Kebili civarında bir berberi evine misafirim. Tepeciklere oyulmuş göz göz odalar. Annem görse, temizliğini tarif için; tertemiz buz gibi, derdi. Ama kadınlar derdim ben olsam; öyle temiz öyle duru. Su gibi gülümsüyorlar. Bu dinginliğin, toprağa yakın durmakla bir alakası olmalı. Duru bir gülümsemeye hayretim, çöle uzaklığım kadar büyük. Elektiriğimizi akıtmak için, bir ayak basımı toprak arayan kentlileriz biz. Ev sahibinin gülümseyen ellerinden içtiğim nane çayının ferahlığında dokunuyorum her şeye. Gözlerimi ayırmadan bakıyorum, yuvasını toprağa oymuş kadınlar nasıl gülümser.

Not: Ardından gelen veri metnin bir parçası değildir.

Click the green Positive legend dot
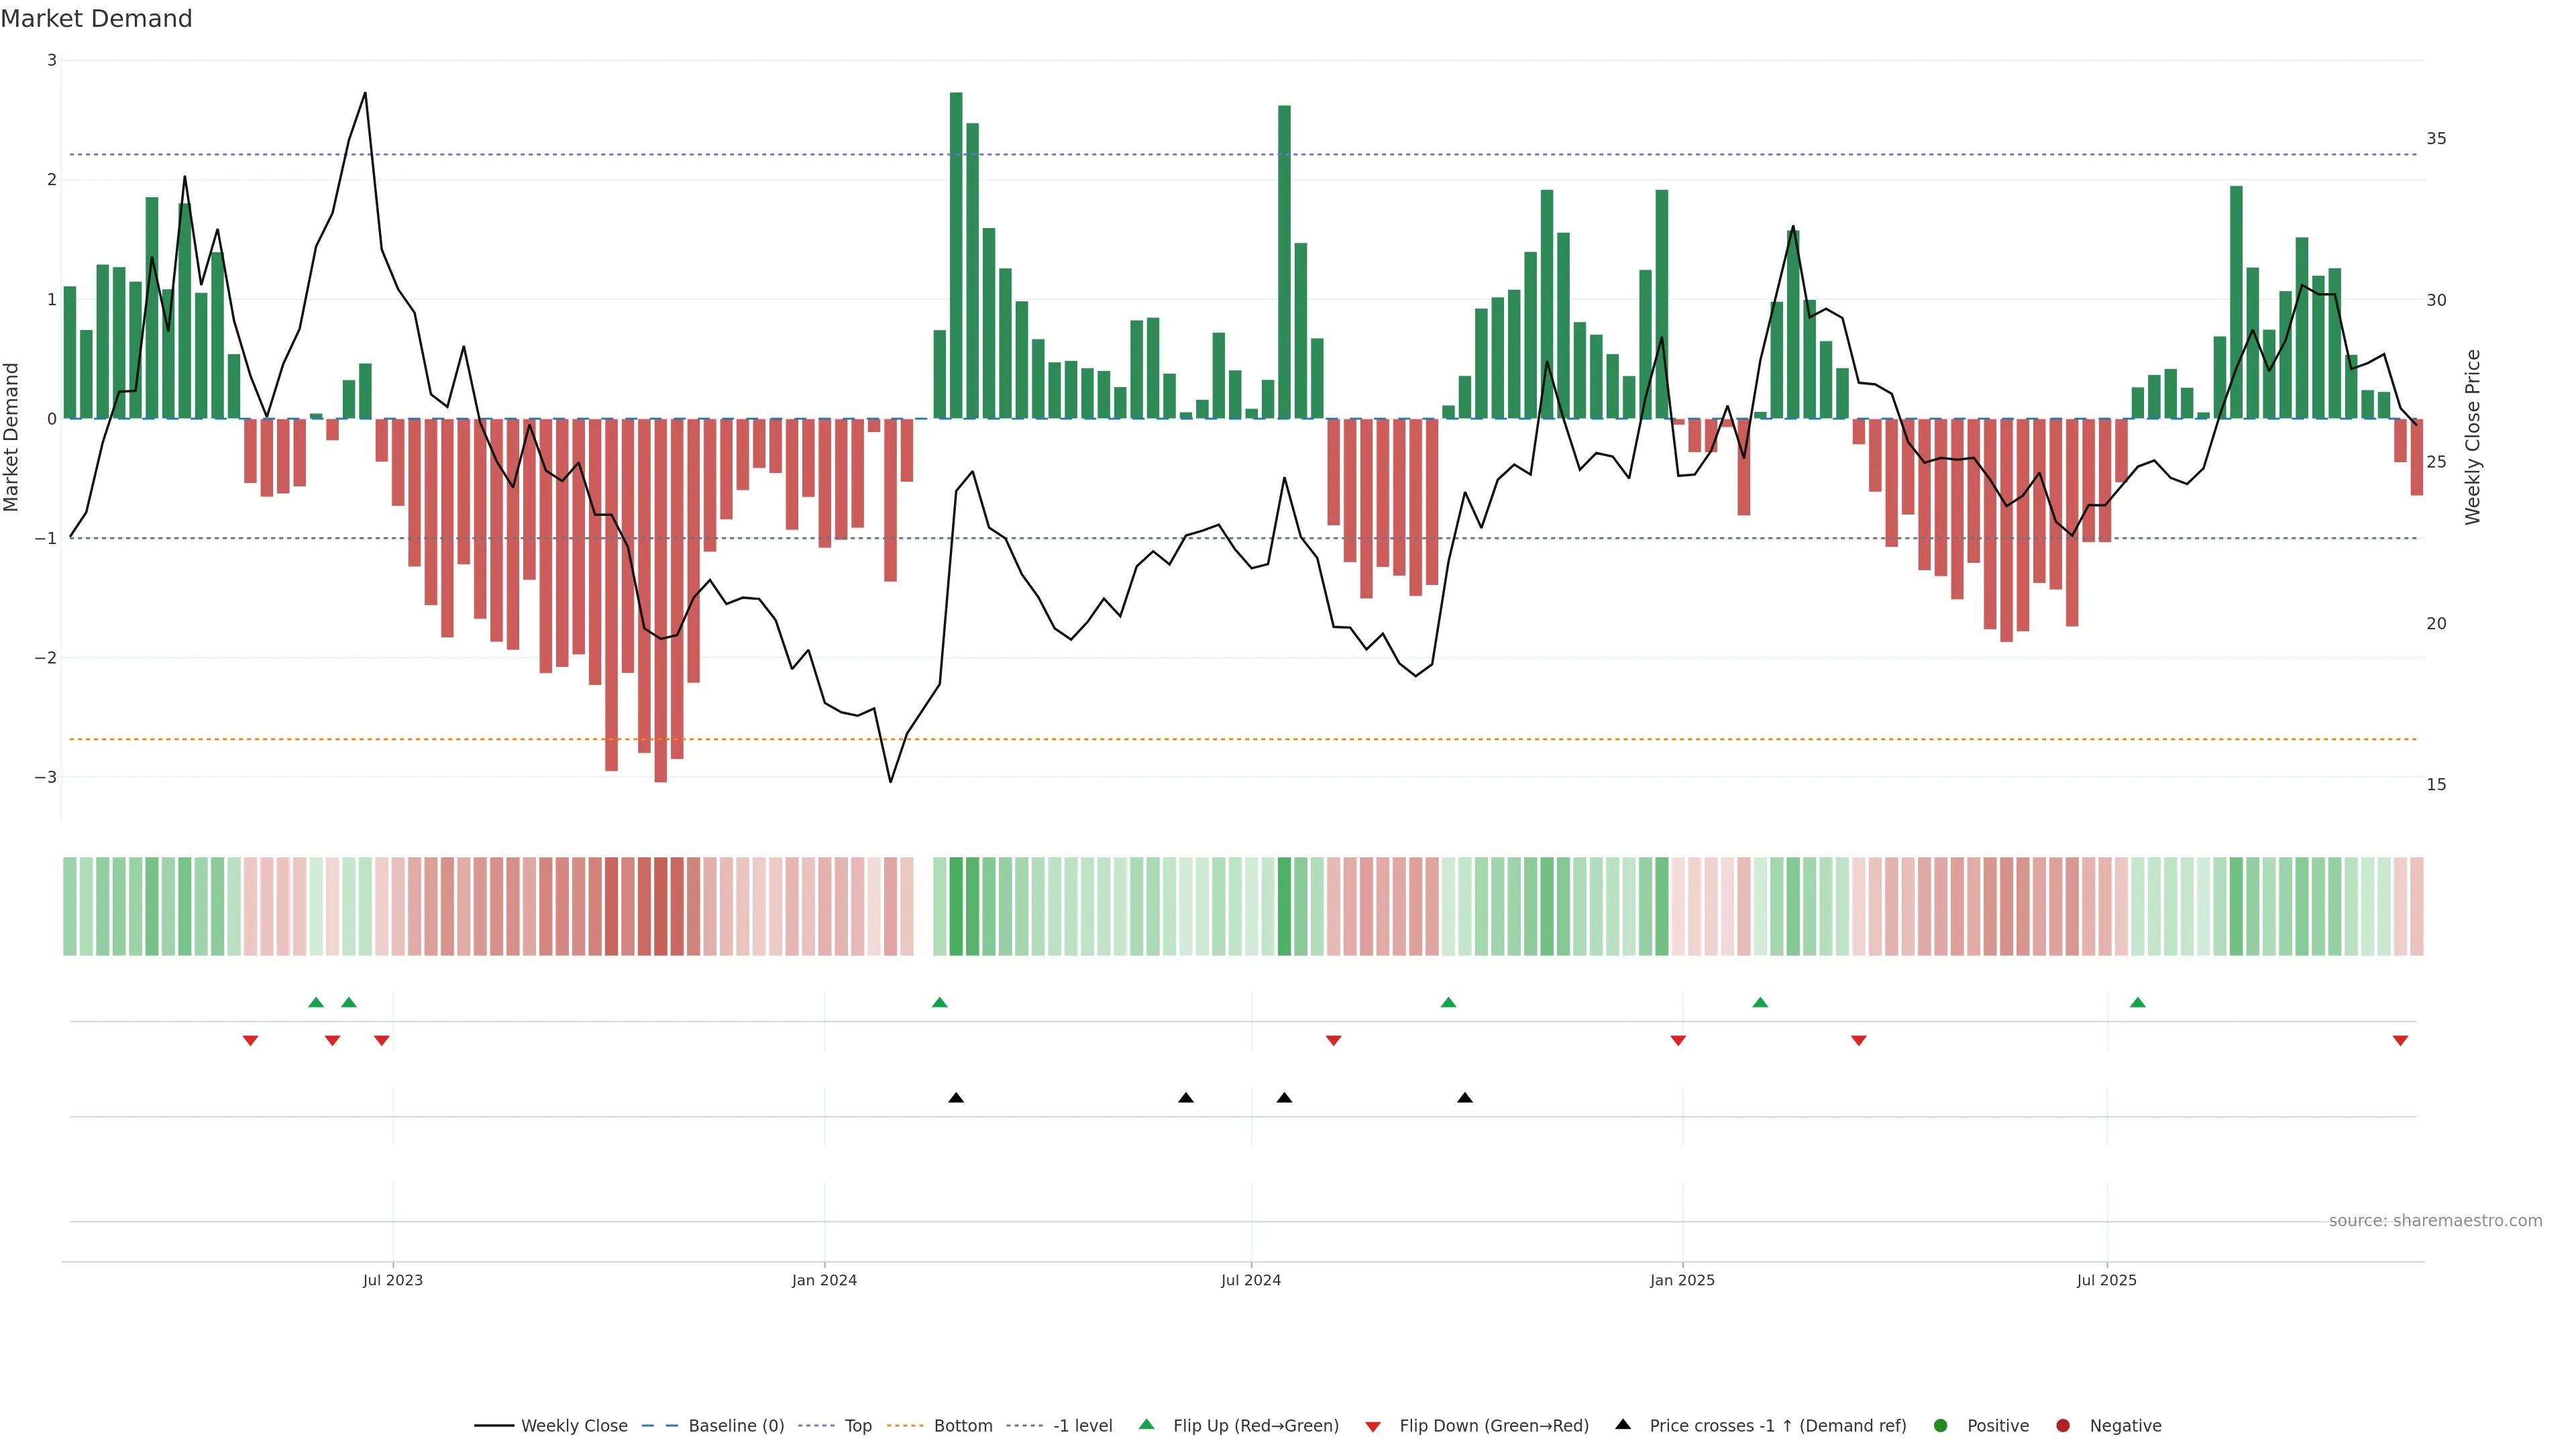This screenshot has width=2576, height=1449. [x=1941, y=1426]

Gün yavaş yavaş devriliyor, gölgesini düşüreceği ne bir dağ, ne bir yaprak bulamadan, telaşsızca akıp gidiyor. Ağaçsız, araçsız, insansız yollar. Kimsesizlik şehirde çöl, burada henüz değil. Çöle öyle hemen düşülmüyor. Ha deyince varılmıyor. Önce iplik iplik akıyor. Sel gibi değil, taşkın gibi değil. Iğıl ığıl sızan bir damar gibi. Yol kenarına gizlenen, büzülmüş yüzlerce dudaktan üflenen duman gibi. Yüzlerce paralel çizgi çekiyor asfalta, sonra eğriliyor, kıvrılıyor, kıvranıyor hatta. Kararsız bir münhani oluyor, havalanıyor, aynı kararsızlıkla sağa sola savruluyor. Tozu dumana katıp, hiç durmayacak sanılan bir anda köşe kapmaca oynayan çocuklar gibi pat diye çöküyor bulduğu yere. Ah şu kumun ettiği, söze sığmıyor. Heyecanlandırıyor, büyülüyor, alıştırıyor böyle böyle. İçimizdeki çöllere benziyor. Gelgelelim, çöl deyince akan sular duruyor.
Varıp kapısına dayanıyorum gün batmadan. Douz şehrinde Sahra'ya giriş için sembolik bir kapı yapılmış. Madem çöl kapının ardındaymış. Destursuz adım atılmazmış. Mahremiyeti, gizi, gizemi varmış. Gülümsüyorum. Diyorum; madem oluyormuş, aklımın ve kalbimin çöllerine de birer kapı takmalı. Her kapıyı kırk kilitle bağlamalı. Çölümün zaptı yakın. İçime bir kum düşüyor.
Çöl başlıyor
Gözüm alabildiğince kum. İçim olabildiğince deniz. Göğsüme serinlik, yüzüme tebessüm. Bütün boşlukları dolduracak gibi. Avuçların arasından akıp gidecek gibi. İsim yazılmaz alnına, iz taşımaz belli... Çölün bahsi uzun, tarifi güç. Özü özeti benzetme ve yanılsamalı-gerçek oluşu.
Bunun içindir ki, o bir hayal…
Gören ile görünenin, akıl ile duyunun arasındaki berzah…
Bu yüzden çölde kim neye talip ise bahtına o çıkar!